Valvoline Inc., a leading worldwide supplier of premium branded lubricants and automotive services, provided an update on the impacts of and its responses to the novel coronavirus (COVID-19) pandemic.

“In this time of unprecedented uncertainty related to the impact of the COVID-19 virus, our top priority remains the health and safety of our employees, customers and business partners,” said Sam Mitchell, CEO.

Valvoline’s company-owned and franchised Quick Lubes stores in North America are currently open and fully operational. The Company is committed to keeping as many of its stores open as possible for the communities they serve. Valvoline is also providing various types of financial assistance to support the long-term health of its Quick Lubes franchisee network through this period of uncertainty.

Quick Lubes’ store team members already have minimal contact with customers through the Company’s existing drive-through, stay-in-your-car service experience. Valvoline has also taken additional actions to modify in-store procedures to further reduce direct contact between store teams and customers. The Company is monitoring the situation closely and is prepared to make additional changes as necessary.

Valvoline globally is taking broader actions designed to help further prevent the spread of the COVID-19 virus, including limiting domestic and international travel and implementing work-from-home arrangements, among others.
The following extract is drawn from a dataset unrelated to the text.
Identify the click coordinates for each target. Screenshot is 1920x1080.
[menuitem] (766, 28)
On a positive note, in China, after a temporary suspension, construction on the lubricants plant has resumed, work-from-home protocols substantially ended earlier this month and sales trends are improving.
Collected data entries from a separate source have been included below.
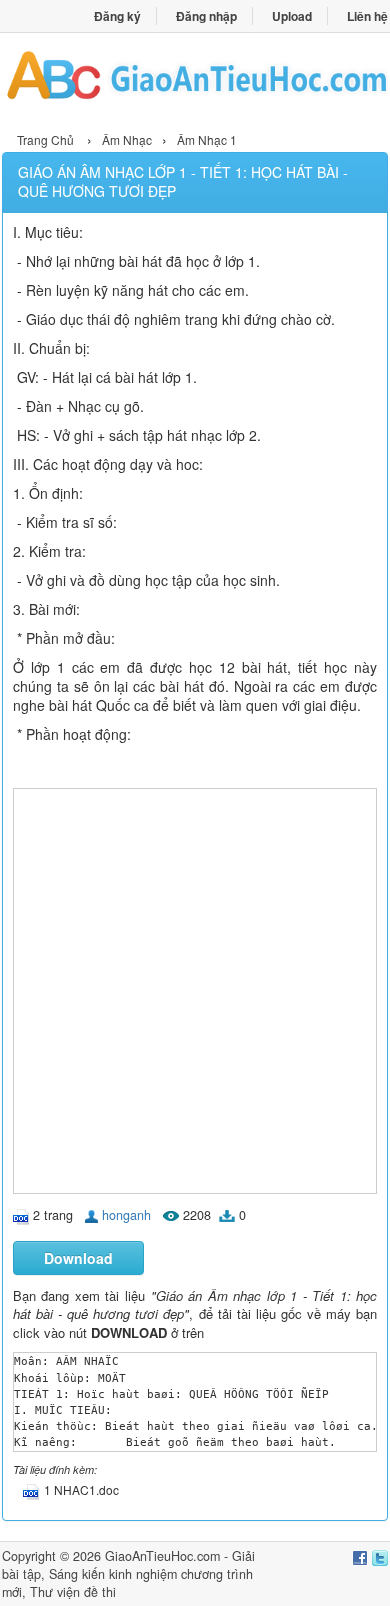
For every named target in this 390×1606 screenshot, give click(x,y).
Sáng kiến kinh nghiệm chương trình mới (127, 1583)
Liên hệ (367, 16)
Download (78, 1258)
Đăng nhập (206, 16)
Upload (292, 16)
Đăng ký (117, 16)
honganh (126, 1215)
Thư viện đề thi (73, 1592)
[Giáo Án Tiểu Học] (195, 79)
The Company is taking prudent and precautionary steps to enhance financial flexibility and liquidity and further strengthen its balance sheet including:

  • Drawing on its available credit facilities, including $450 million from its revolving credit facility and $75 million from its trade receivables securitization facility
  • Limiting or deferring certain non-essential operating expenses
  • Delaying certain capital expenditures

Valvoline ended the first quarter of fiscal 2020 with $162 million of cash and cash equivalents on its balance sheet. Following the draws on the credit facilities and inclusive of activity since the first quarter, the Company expects to have more than $750 million of cash and cash equivalents on hand and no meaningful debt maturities until 2024. With its strong balance sheet and liquidity position, management believes the Company is well-positioned to manage through a variety of down-side scenarios, including the temporary closure of many or all of its Quick Lubes stores and substantially lower volumes in its other segments.

Due to the uncertainty in the current environment, Valvoline is withdrawing its previous fiscal 2020 guidance, which did not contemplate the impacts of the COVID-19 virus. The Company will provide a business update as part of its fiscal second quarter earnings announcement.

“I want to thank the entire Valvoline team for their dedication and unwavering service to our customers and communities in this rapidly evolving environment,” Mitchell added.